» What is being asked:
Rewrite the entries from the line containing "You are a computer-use agent." through the end of the entries, replacing "dropdown" with "menu" and changing nothing else. Omit the picture from your answer.
+ + + +
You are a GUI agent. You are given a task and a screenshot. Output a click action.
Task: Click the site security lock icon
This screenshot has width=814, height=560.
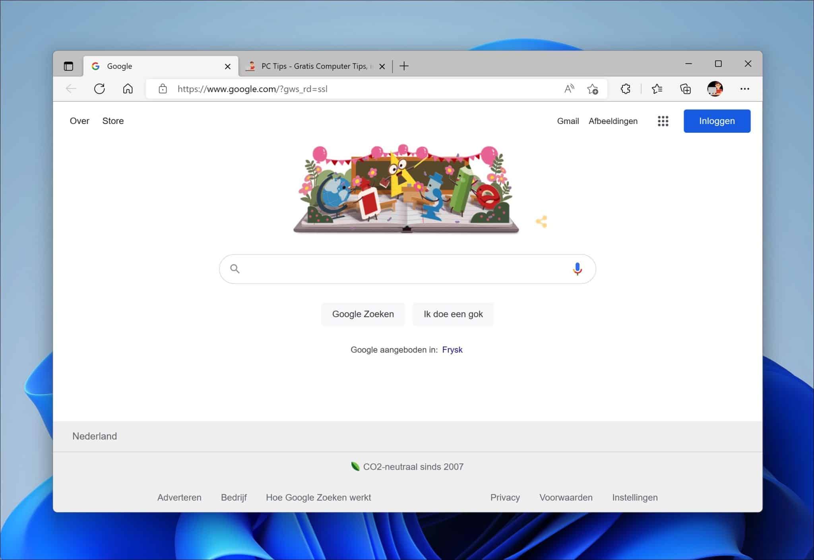point(163,89)
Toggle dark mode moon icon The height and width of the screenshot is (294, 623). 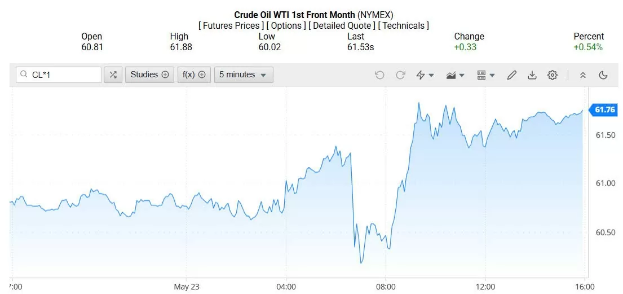603,75
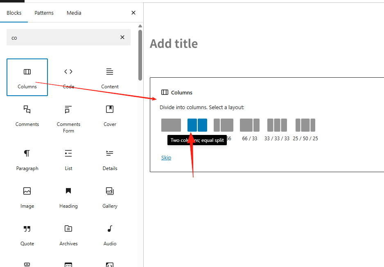Insert a List block
The height and width of the screenshot is (267, 384).
(68, 159)
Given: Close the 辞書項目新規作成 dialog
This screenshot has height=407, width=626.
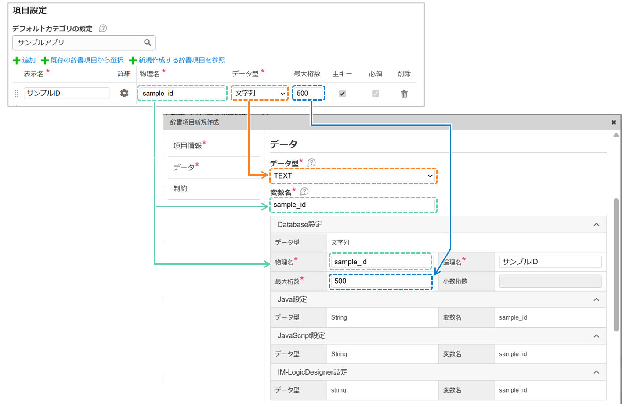Looking at the screenshot, I should pyautogui.click(x=614, y=122).
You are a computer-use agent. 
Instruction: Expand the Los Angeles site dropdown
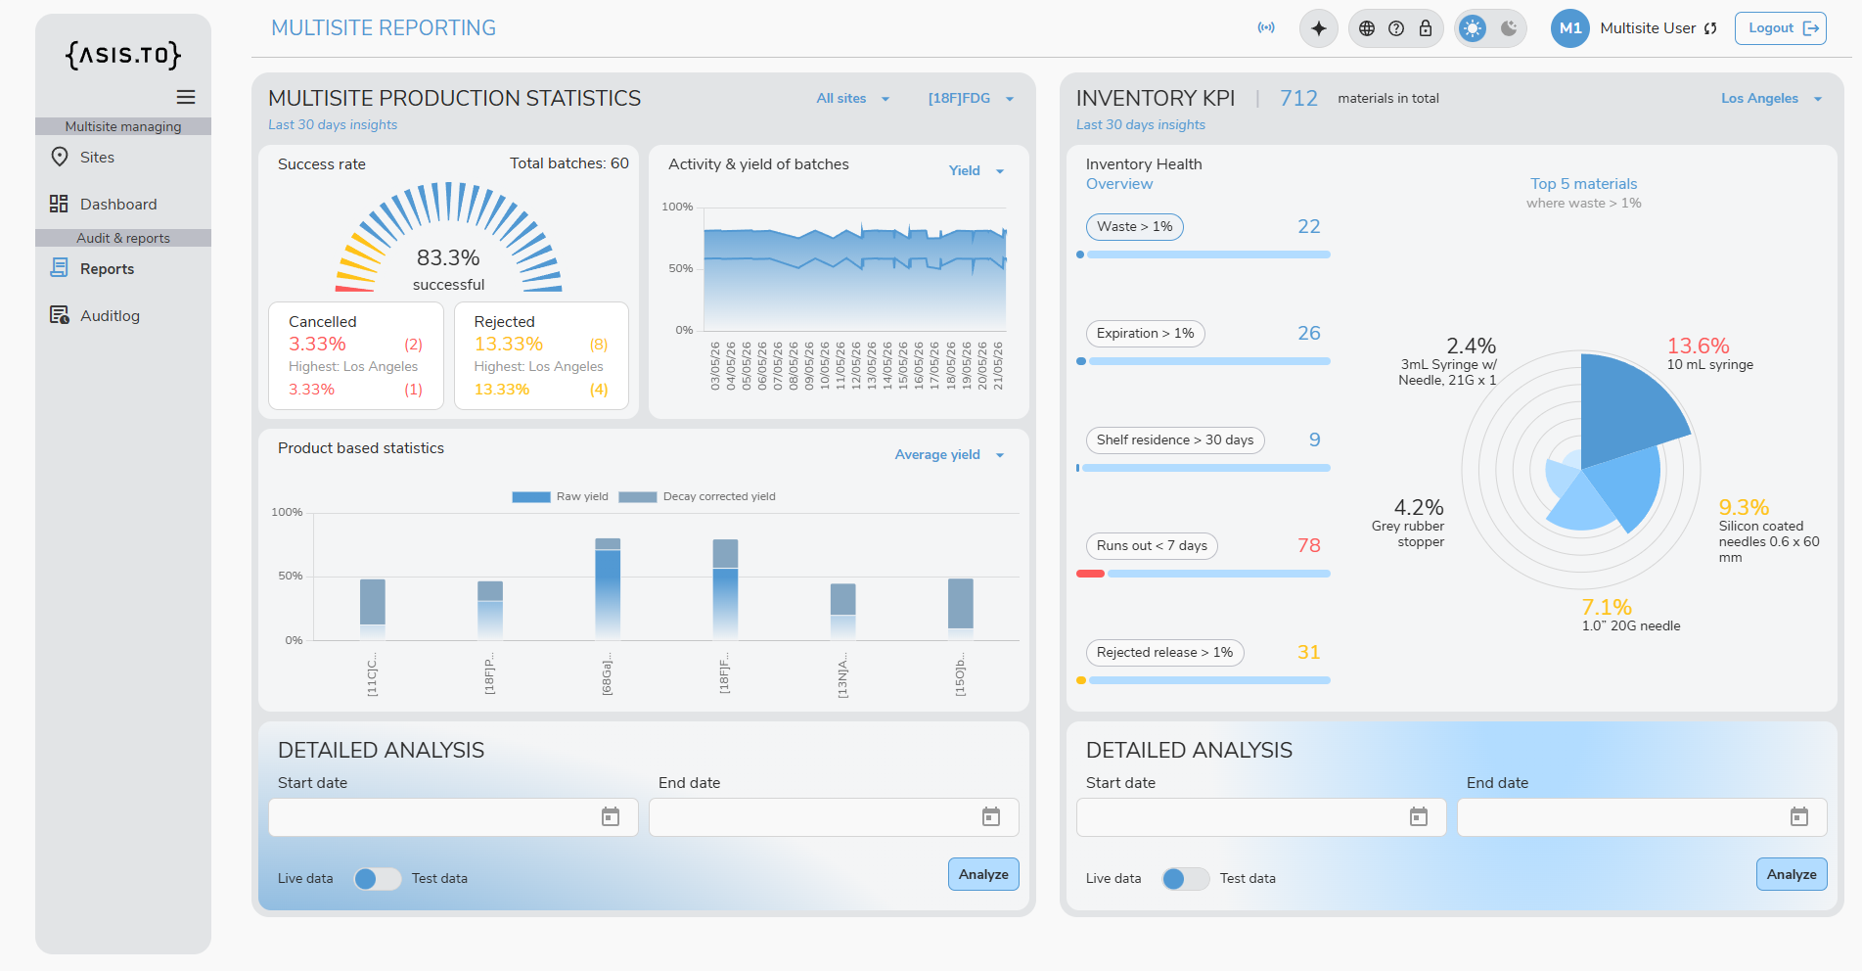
+ + + +
» Task answer:
You are a computer-use agent. 
Instruction: Expand the Los Angeles site menu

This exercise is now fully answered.